Tchibo und die "18"

Geheimcodes Die Sportschuhe von Tchibo dürften Nazis erfreuen: Die Aufschrift "18" steht bei ihnen für Adolf Hitler. Dabei können Codes nützlich sein – für eine freie Gesellschaft
Ausgabe 32/2013
Tchibo und die "18"

Foto: Screenshot, tchibo.de

Deutsche, kauft deutschen Kaffee! Oder zumindest bei Tchibo. Das Hamburger Unternehmen verkauft inzwischen schließlich allerlei Dinge, jetzt auch für den alltäglichen Neonazi-Bedarf. Im Angebot gibt es Sportschuhe für 24,95 Euro, mit der Aufschrift: „18“.

Die Designer werden sich dabei wenig gedacht haben, die Näherinnen in Südostasien noch weniger. Aber Neonazis wissen: Der erste Buchstabe im Alphabet ist das A, der achte das H – die Initialien von Adolf Hitler.

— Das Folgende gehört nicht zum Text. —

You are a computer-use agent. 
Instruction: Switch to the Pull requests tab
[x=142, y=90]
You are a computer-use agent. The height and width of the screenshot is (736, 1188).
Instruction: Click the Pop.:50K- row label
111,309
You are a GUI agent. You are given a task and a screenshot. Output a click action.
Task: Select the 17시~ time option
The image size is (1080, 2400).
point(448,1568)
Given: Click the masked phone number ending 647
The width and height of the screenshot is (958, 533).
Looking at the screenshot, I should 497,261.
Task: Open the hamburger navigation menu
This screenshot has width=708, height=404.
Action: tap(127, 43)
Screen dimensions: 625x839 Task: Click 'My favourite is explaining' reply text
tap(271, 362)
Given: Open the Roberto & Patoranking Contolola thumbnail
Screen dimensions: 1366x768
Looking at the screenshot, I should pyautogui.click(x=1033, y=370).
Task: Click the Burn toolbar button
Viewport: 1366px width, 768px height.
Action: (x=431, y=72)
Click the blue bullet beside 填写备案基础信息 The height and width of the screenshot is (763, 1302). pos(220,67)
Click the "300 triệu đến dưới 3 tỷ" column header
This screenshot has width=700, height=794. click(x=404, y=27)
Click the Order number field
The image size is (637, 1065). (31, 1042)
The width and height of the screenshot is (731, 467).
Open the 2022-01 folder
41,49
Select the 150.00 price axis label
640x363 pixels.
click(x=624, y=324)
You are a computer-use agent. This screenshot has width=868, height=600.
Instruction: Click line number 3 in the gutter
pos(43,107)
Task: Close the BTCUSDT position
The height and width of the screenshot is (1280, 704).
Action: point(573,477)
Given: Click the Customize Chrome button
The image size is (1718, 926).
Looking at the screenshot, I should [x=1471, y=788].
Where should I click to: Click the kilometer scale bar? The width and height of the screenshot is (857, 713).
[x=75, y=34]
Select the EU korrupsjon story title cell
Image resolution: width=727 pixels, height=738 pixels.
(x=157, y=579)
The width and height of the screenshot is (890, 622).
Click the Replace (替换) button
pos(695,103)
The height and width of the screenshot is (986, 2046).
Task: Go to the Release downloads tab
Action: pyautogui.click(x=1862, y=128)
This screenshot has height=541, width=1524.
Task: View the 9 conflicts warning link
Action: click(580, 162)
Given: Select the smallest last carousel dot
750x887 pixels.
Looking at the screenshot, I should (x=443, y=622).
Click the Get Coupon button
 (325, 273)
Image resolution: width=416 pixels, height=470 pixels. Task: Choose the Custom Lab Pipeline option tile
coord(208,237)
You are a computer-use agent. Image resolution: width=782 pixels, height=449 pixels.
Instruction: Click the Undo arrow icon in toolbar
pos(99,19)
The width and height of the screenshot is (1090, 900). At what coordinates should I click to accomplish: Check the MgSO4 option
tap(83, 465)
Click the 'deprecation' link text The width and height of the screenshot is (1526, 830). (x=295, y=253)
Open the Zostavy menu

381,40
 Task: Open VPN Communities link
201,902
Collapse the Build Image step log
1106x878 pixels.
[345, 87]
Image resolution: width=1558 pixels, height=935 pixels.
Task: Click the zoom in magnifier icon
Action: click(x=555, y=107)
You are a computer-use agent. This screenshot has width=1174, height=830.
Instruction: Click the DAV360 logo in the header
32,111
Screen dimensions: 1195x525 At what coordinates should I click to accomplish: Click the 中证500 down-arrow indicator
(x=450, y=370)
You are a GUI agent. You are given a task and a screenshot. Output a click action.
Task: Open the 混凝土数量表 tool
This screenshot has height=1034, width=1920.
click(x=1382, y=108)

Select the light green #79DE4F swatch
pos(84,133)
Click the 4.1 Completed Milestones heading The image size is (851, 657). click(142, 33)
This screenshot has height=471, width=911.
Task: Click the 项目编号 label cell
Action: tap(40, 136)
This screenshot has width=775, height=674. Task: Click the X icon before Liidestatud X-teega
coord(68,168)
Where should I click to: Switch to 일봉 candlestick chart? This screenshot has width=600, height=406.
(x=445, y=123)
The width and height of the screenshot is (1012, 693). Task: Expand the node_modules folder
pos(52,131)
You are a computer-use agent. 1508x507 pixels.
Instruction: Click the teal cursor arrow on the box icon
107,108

Das Anti-Nazi-Blog publikative.org hat sofort reagiert und das Sportschuh-Angebot bei Facebook gepostet, seitdem verbreitet sich die Nachricht im Netz. Hätte Tchibo nicht aus der Vergangenheit lernen können? Vor wenigen Jahren bewarb der Konzern seine Kaffeesorten mit dem Slogan „Jedem den Seinen“, über dem KZ Buchenwald prangte einst der Spruch „Jedem das Seine“. Tchibo stoppte die Werbung.

Lustiges Versteckspiel?

Heute ist es komplizierter. Denn die „18“ ist ein Geheimcode, den nur versteht, wer der rechten Szene angehört – oder sich intensiver mit ihr beschäftigt.

Antifa-Aktivisten mögen es interessant finden, sich in Broschüren ausführlich über Dresscode, Zeichen und Symbole der Nazis zu informieren. Sie mögen es lustig finden, die Rechtsextremen auf der Straße zu identifizieren, indem sie ihre Codes entschlüsseln,und dann auszulachen, anzupöbeln oder auch zu verkloppen.

In Wirklichkeit sind Geheimcodes eine bedeutsame Errungenschaft für eine freie Gesellschaft – gerade in Zeiten von Prism und Tempora. Sie bieten Minderheiten Schutz vor Verfolgung durch Staat und Mehrheitsgesellschaft.

Die wirklich geheimen Symbole von heute sind – natürlich geheim. Daher lohnt ein Blick in die Geschichte: Die Urchristen, im Römischen Reich anfangs verfolgt, verwendeten einen Fisch als ihr Symbol. Treffpunkte in den Katakomben von Rom wurden so markiert, auch zeigten die Christen in ihren Wohnungen oft Bilder von Fischen. Glaubensgeschwistern konnte das auffallen, andere dachten sich nichts dabei.

Auch in der Nazizeit gab es Geheimsymbole wie „O5“ für den österreichischen Widerstand. Dieser Code wurde zwar an Wände gemalt, er war aber viel zu bekannt, als dass konspirative Gruppen ihn zur Wiedererkennung hätten nutzen können.

Und heute? Sind nur halb-geheime Symbole bekannt. Linke haben ihren rot-schwarzen Stern, militante Tierfreunde ihr Vegan-Zeichen. So lassen sich Gleichgesinnte entdecken, die für andere unsichtbar bleiben. Und wer es ganz konspirativ haben will, hatte früher Klopfzeichen – und heute die E-Mail-Verschlüsselung.